-- Supplied text --
◇ ◇ ◇
Re: [MERGE] RFC-compliant object invalidation behaviour.

From: Amos Jeffries <squid3_at_treenet.co.nz>
Date: Thu, 28 Aug 2008 23:26:07 +1200

Benno Rice wrote:
> RFC-compliant object invalidation behaviour.
>
> - Switch the default from not purging if the method is unknown to purging if
> the method is unknown.
> - When purging URIs sourced from Location and Content-Location headers, make
> sure the URL is absolute before a) comparing it to see if hosts match and b)
> actually trying to find it in the store.
>
> These changes are based on changes made to squid 2. In particular, the
> urlAbsolute function was ported from squid 2. I would appreciate it if people
> paid particular attention to urlAbsolute to make sure I'm not doing anything
> that would cause problems in squid 3.
>
>
> ------------------------------------------------------------------------
>
> # Bazaar merge directive format 2 (Bazaar 0.90)
> # revision_id: benno_at_jeamland.net-20080828051217-kqnfk5s2huacfgn3
> # target_branch: file:///home/benno/squid-work/squid3-repo/trunk/
> # testament_sha1: e5013df20b582dbb9a4c9124644e6c521edd48ea
> # timestamp: 2008-08-28 15:14:45 +1000
> # base_revision_id: squid3_at_treenet.co.nz-20080827130136-\
> # 58a98r50hgyj5e27
> #
> # Begin patch
> === modified file 'src/HttpRequestMethod.cc'
> --- src/HttpRequestMethod.cc 2008-06-20 04:43:01 +0000
> +++ src/HttpRequestMethod.cc 2008-08-28 05:12:17 +0000
> @@ -246,7 +246,7 @@
> /* all others */
> case METHOD_OTHER:
> default:
> - return false; // be conservative: we do not know some methods specs
> + return true; // RFC says to purge if we don't know the method

Fair enough. But which RFC and section/subsection (maybe paragraph)?
There is a unit-test needed for this function too.
Ref: src/tests/testHttpRequestMethod.*

> }
>
> return false; // not reached
>
> === modified file 'src/Server.cc'
> --- src/Server.cc 2008-07-22 12:33:41 +0000
> +++ src/Server.cc 2008-08-28 05:12:17 +0000
> @@ -402,11 +402,20 @@
>
> // purges entries that match the value of a given HTTP [response] header
> static void
> -purgeEntriesByHeader(const char *reqUrl, HttpMsg *rep, http_hdr_type hdr)
> +purgeEntriesByHeader(const HttpRequest *req, const char *reqUrl, HttpMsg *rep, http_hdr_type hdr)
> {
> - if (const char *url = rep->header.getStr(hdr))
◇ ◇ ◇
-- Information shown --
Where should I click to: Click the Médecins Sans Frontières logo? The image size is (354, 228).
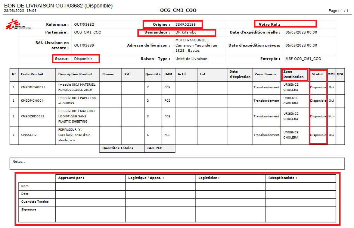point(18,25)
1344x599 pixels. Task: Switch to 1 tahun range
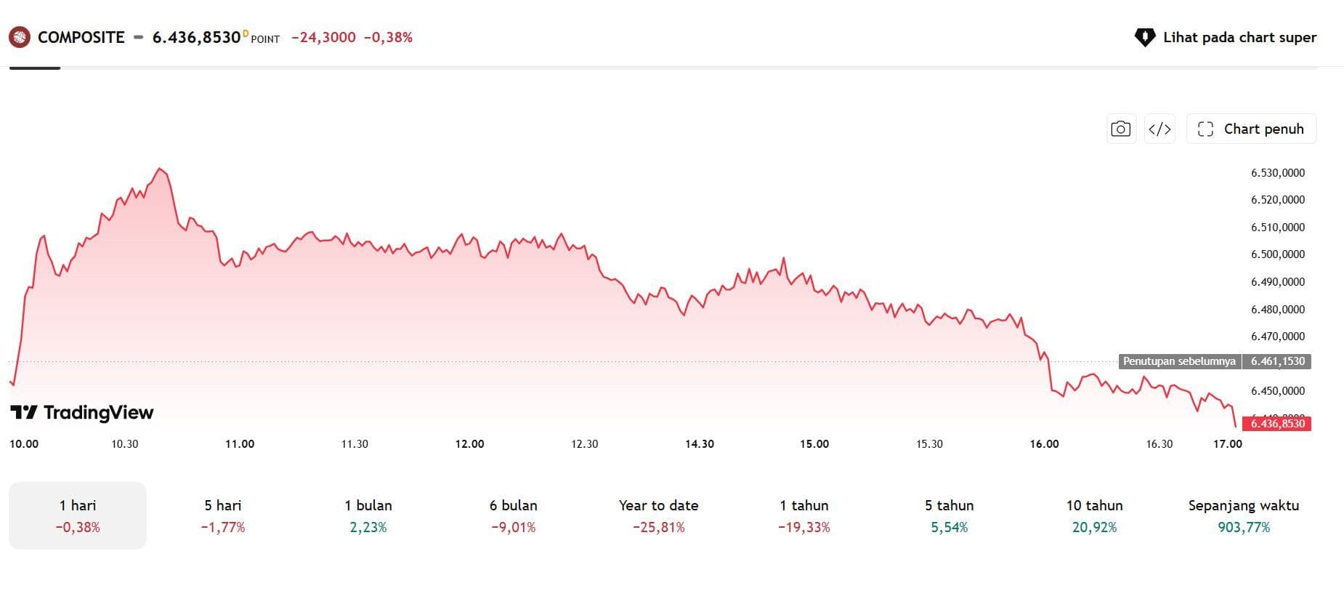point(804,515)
◇ ◇ ◇
-- Given instruction --
According to the mailing list message, which function was ported from squid 2? The data are separate material, independent of the mailing list message.

-- Task answer --
The urlAbsolute function.